It’s a sad fact that mental health issues still have an awful lot of stigma attached to them, despite efforts that have been made in the past to change the negative attitudes. Personally, I’ve not experienced much stigma myself because my mental health isn’t something I discuss with people outside my family and close friends.
I shouldn’t have to feel as though I have to hide the fact that I’ve had a psychotic breakdown. I shouldn’t, but I still do, because that’s the way our society seems to have evolved. Mental health issues aren’t talked about even though they should be. We’re almost a decade into the twenty-first century, but the Victorian-era attitudes to mental health still abound.
I can’t quite imagine what it would be like if stigma was outlawed completely. It would be a different world, for certain. A better world? A world without shame? I don’t think even the best fantasy writers could successfully conjure that up, because it’s so far away from where we are now.
The stigma is rather like a vicious circle. It comes about because of ignorance — it’s a facet of human nature to fear things we don’t understand — but because people don’t understand, the fears and misconceptions lead to a situation where it becomes taboo to discuss those things, much less admit to them. If nobody talks about mental health, how can the ignorance and misconceptions be alleviated?
The Time to Change campaign does go quite a distance in challenging ignorance towards mental health issues. It’s hard hitting, to the point, and is backed by well-known celebrities trying bravely to break down the barriers of ignorance by admitting their own battles with mental health issues. But is it enough?
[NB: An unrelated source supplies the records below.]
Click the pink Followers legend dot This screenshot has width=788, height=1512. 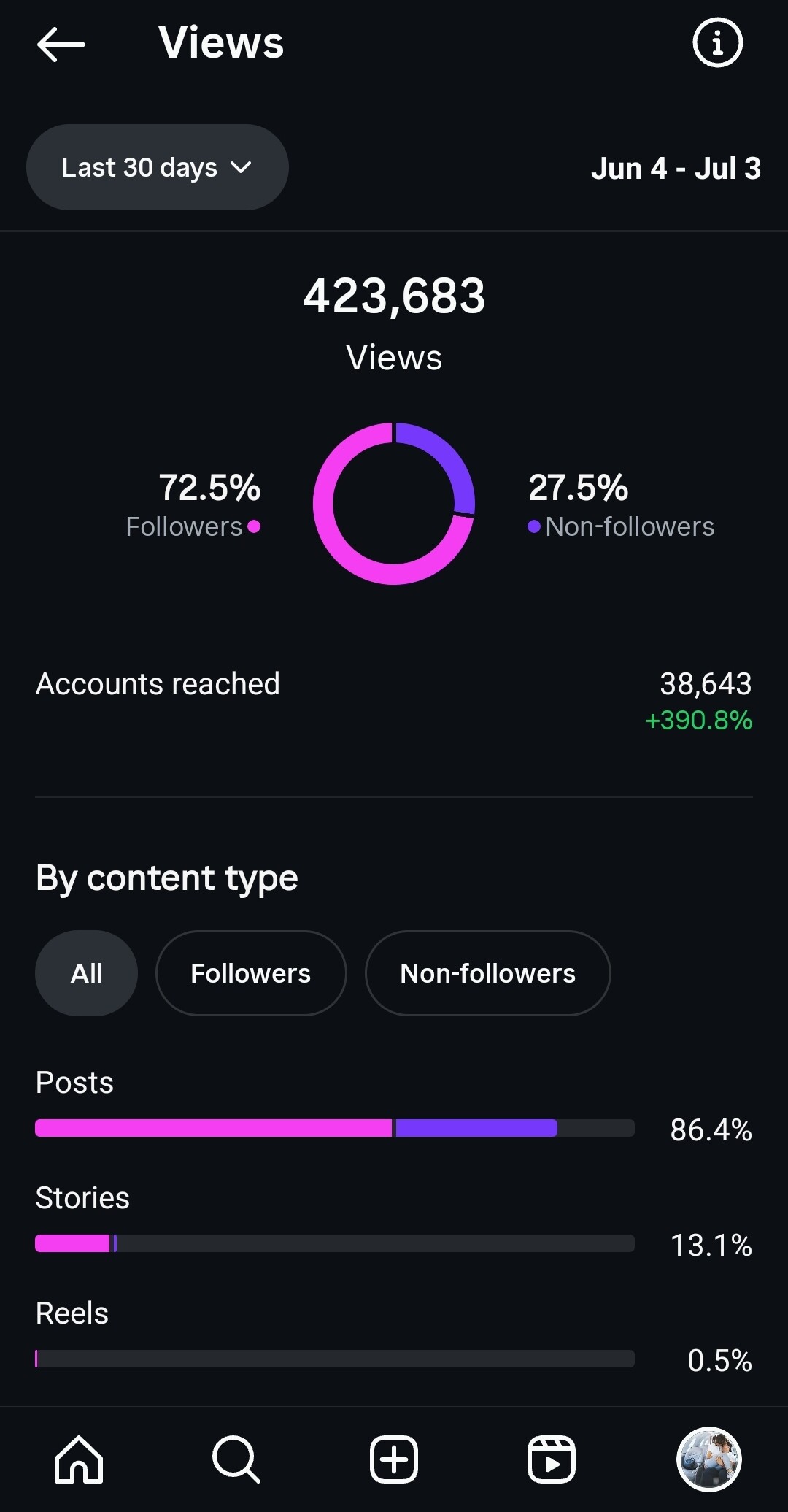[254, 526]
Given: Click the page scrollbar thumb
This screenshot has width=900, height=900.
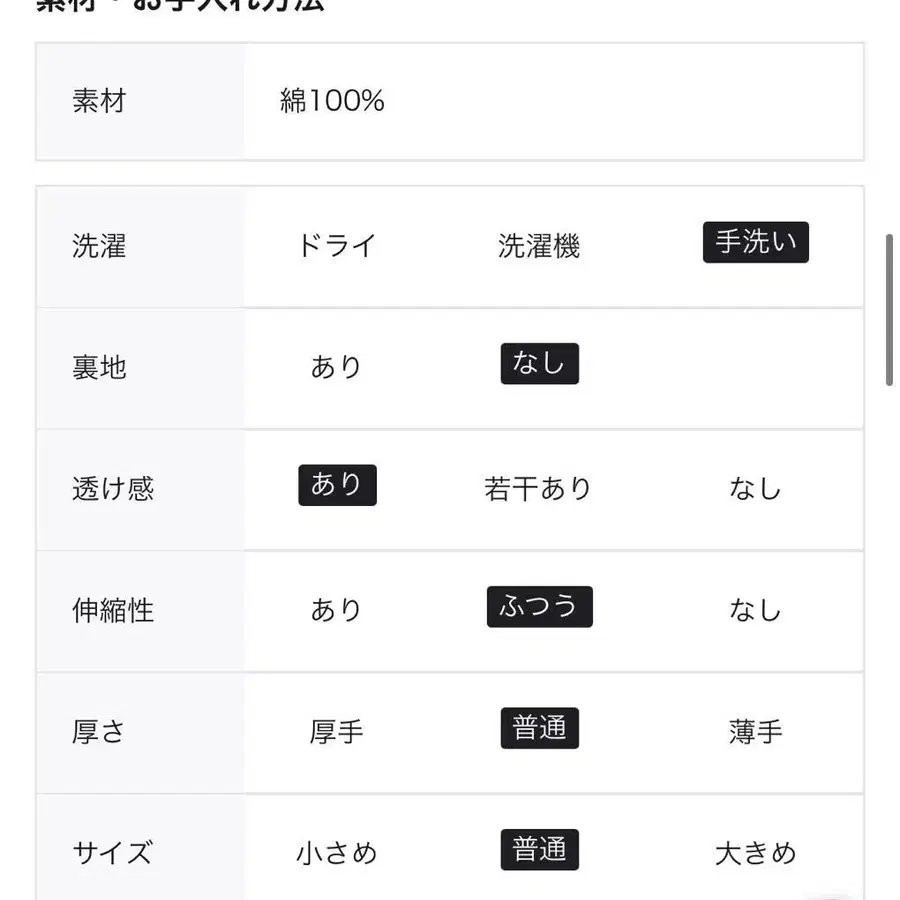Looking at the screenshot, I should click(889, 310).
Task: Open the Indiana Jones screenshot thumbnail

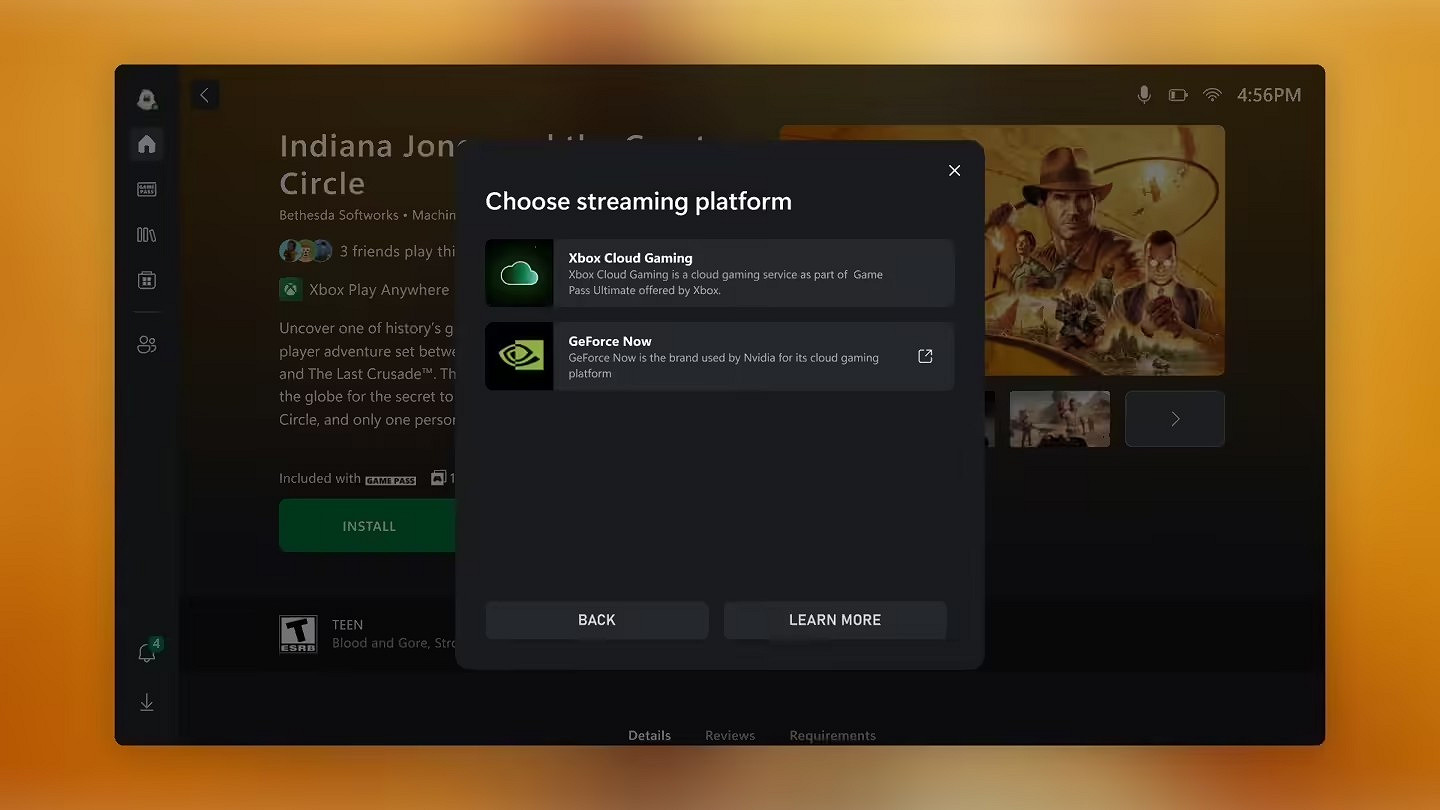Action: click(x=1059, y=418)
The problem with any campaign is that in a world of freedom and democracy, people don’t have to listen if they don’t want to. Nobody can force them to let go of their misconceptions. Nobody can make them change their prejudices.
Freedom of speech is a bit of a monster in that sense, because despite the Time to Change campaign and the constant battle against stigma, ignorance is still endemic. Until the day some law is passed forcing every citizen to attend some class to debunk their ignorance, stigma is not going to go away. I’m not ashamed of my illness, but the plague of ignorance means I can’t be as honest as I would like.